--- START PAGE TEXT ---

[MPSInductor] Specify max_total_threads_per_threadgroup (#150247)

When generating reduction kernel, otherwise compiler can unroll loops too much that kernel could not be launched for the intended threadgroup size Extend `c10:🤘:max` to accept different dtypes Together this fixes `test_large_broadcast_reduction` TODO: - Explore different threadgroup_sizes for best perf Pull Request resolved: https://github.com/pytorch/pytorch/pull/150247 Approved by: https://github.com/jansel, https://github.com/dcci ghstack dependencies: #150246
2025-10-20 21:14:14 +08:00 · 2025-03-29 12:34:11 -07:00
parent 52135db69a
commit 965784eb9b
3 changed files with 18 additions and 6 deletions
--- a/c10/metal/utils.h
+++ b/c10/metal/utils.h
@ -92,9 +92,10 @@ template <typename T>
  return ::metal::isunordered(a, b) ? NAN : ::metal::max(a, b);
 }

-template <typename T>
-::metal::enable_if_t<::metal::is_integral_v<T>, T> max(T a, T b) {
-  return ::metal::max(a, b);
+template <typename T, typename U>
+::metal::enable_if_t<::metal::is_integral_v<T>&& ::metal::is_integral_v<U>, T>
+max(T a, U b) {
+  return ::metal::max(a, static_cast<T>(b));
 }

 template <typename T>
@ -102,9 +103,10 @@ template <typename T>
  return ::metal::isunordered(a, b) ? NAN : ::metal::min(a, b);
 }

-template <typename T>
-::metal::enable_if_t<::metal::is_integral_v<T>, T> min(T a, T b) {
-  return ::metal::min(a, b);
+template <typename T, typename U>
+::metal::enable_if_t<::metal::is_integral_v<T>&& ::metal::is_integral_v<U>, T>
+min(T a, U b) {
+  return ::metal::min(a, static_cast<T>(b));
 }

 #if __METAL_VERSION__ >= 310
--- a/test/inductor/test_mps_basic.py
+++ b/test/inductor/test_mps_basic.py
@ -195,6 +195,7 @@ for test_name in [
    "test_inf",
    "test_isinf",
    "test_isinf2",
+    "test_large_broadcast_reduction",
    "test_layer_norm",
    "test_lgamma",
    "test_linear_float64",
--- a/torch/_inductor/codegen/mps.py
+++ b/torch/_inductor/codegen/mps.py
@ -3,6 +3,7 @@
 from __future__ import annotations

 import itertools
+import math
 from typing import Any, Optional, TYPE_CHECKING

 import sympy
@ -677,6 +678,14 @@ class MetalKernel(SIMDKernel):
            )

--- END PAGE TEXT ---

• **COMPLETE THE FOLLOWING**
#1 Can you write out the rows again, requests included, beginning at the line that has "Viewport: 944px width, 606px" and stopping after the last row, with each click coordinate in the answers rescaled by 2.3 and rounded to a whole number, halves going up?
#2 Could you resume the commit diff for the MPSInductor threadgroup change, picking up right after its last line?

--- START DATA PROVIDED ---

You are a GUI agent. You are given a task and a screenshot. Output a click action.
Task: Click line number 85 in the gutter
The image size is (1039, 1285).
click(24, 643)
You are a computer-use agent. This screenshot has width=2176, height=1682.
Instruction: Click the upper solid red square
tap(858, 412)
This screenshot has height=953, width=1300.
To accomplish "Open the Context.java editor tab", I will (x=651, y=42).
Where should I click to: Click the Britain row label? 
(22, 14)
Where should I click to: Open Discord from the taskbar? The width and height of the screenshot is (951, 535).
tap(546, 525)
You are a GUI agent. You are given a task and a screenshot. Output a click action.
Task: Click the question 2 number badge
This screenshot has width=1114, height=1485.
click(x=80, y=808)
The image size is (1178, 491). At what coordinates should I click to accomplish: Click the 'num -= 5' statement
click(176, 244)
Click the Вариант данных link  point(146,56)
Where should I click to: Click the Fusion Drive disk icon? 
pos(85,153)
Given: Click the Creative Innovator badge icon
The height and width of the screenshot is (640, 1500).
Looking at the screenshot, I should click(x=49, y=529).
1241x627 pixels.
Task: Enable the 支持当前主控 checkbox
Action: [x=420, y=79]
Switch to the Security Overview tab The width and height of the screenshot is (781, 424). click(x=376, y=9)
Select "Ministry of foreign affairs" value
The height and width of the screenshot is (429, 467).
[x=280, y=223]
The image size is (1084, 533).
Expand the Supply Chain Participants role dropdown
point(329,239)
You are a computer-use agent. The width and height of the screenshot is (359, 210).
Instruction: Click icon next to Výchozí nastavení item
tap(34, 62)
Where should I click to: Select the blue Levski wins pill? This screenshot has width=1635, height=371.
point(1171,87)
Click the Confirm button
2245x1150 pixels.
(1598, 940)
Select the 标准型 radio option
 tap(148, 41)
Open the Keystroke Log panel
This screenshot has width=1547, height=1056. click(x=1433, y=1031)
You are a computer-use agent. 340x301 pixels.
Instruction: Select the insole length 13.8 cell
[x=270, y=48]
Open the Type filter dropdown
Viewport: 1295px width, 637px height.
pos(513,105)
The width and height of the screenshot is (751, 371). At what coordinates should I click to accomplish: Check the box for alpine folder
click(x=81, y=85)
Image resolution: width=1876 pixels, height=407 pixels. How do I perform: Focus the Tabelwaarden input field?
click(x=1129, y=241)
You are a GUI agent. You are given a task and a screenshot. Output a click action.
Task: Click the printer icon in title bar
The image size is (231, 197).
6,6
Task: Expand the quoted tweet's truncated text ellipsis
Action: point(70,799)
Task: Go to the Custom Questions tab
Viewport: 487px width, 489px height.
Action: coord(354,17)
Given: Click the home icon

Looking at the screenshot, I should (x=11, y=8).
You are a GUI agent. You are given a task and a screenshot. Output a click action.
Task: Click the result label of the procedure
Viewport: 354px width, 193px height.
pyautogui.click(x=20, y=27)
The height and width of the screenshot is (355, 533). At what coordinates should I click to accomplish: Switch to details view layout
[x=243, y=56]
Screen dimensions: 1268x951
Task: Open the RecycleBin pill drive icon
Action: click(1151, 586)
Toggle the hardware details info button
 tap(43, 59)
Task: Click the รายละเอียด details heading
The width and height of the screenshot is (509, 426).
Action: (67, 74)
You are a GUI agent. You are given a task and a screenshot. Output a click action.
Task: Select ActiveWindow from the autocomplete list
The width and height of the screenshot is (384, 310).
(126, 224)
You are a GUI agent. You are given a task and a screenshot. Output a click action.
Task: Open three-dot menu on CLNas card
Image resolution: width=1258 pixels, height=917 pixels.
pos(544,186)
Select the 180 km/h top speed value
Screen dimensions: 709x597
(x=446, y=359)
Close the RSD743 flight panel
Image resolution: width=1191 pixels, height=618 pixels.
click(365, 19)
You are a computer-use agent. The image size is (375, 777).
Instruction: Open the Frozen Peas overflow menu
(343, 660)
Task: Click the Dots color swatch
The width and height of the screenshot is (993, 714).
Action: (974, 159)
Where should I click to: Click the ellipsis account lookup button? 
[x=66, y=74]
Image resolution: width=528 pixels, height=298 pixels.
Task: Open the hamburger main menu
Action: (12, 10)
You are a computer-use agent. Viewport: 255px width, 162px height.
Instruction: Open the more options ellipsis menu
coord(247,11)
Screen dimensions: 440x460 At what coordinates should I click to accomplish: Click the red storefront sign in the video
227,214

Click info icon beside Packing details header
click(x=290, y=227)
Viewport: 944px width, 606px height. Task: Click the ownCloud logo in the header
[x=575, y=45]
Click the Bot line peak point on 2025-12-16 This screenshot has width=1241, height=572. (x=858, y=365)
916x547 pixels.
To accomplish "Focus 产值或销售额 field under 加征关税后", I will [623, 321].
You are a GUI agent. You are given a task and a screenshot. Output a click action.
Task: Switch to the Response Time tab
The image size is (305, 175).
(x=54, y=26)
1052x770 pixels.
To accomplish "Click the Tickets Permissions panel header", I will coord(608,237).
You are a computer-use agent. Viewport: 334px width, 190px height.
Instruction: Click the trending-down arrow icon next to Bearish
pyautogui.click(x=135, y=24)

--- END DATA PROVIDED ---

• **IN RESPONSE**
#1
Viewport: 944px width, 606px height. Task: Click the ownCloud logo in the header
[x=1323, y=104]
Click the Bot line peak point on 2025-12-16 This screenshot has width=1241, height=572. (x=1973, y=840)
916x547 pixels.
To accomplish "Focus 产值或销售额 field under 加征关税后", I will [1433, 738].
You are a GUI agent. You are given a task and a screenshot. Output a click action.
Task: Switch to the Response Time tab
The image size is (305, 175).
(x=124, y=60)
1052x770 pixels.
To accomplish "Click the Tickets Permissions panel header", I will coord(1398,545).
You are a computer-use agent. Viewport: 334px width, 190px height.
Instruction: Click the trending-down arrow icon next to Bearish
pyautogui.click(x=311, y=55)

#2
            if self.inside_reduction:
                code.writeline("#include <c10/metal/reduction_utils.h>")
+            if self.inside_reduction:
+                total_reduction_size = math.prod(
+                    t.numel for t in self.range_trees if t.is_reduction
+                )
+                threadgroup_size = min(total_reduction_size, self.max_threadgroup_size)
+                code.writeline(
+                    f"[[max_total_threads_per_threadgroup({threadgroup_size})]]"
+                )
            code.writeline("kernel void generated_kernel(")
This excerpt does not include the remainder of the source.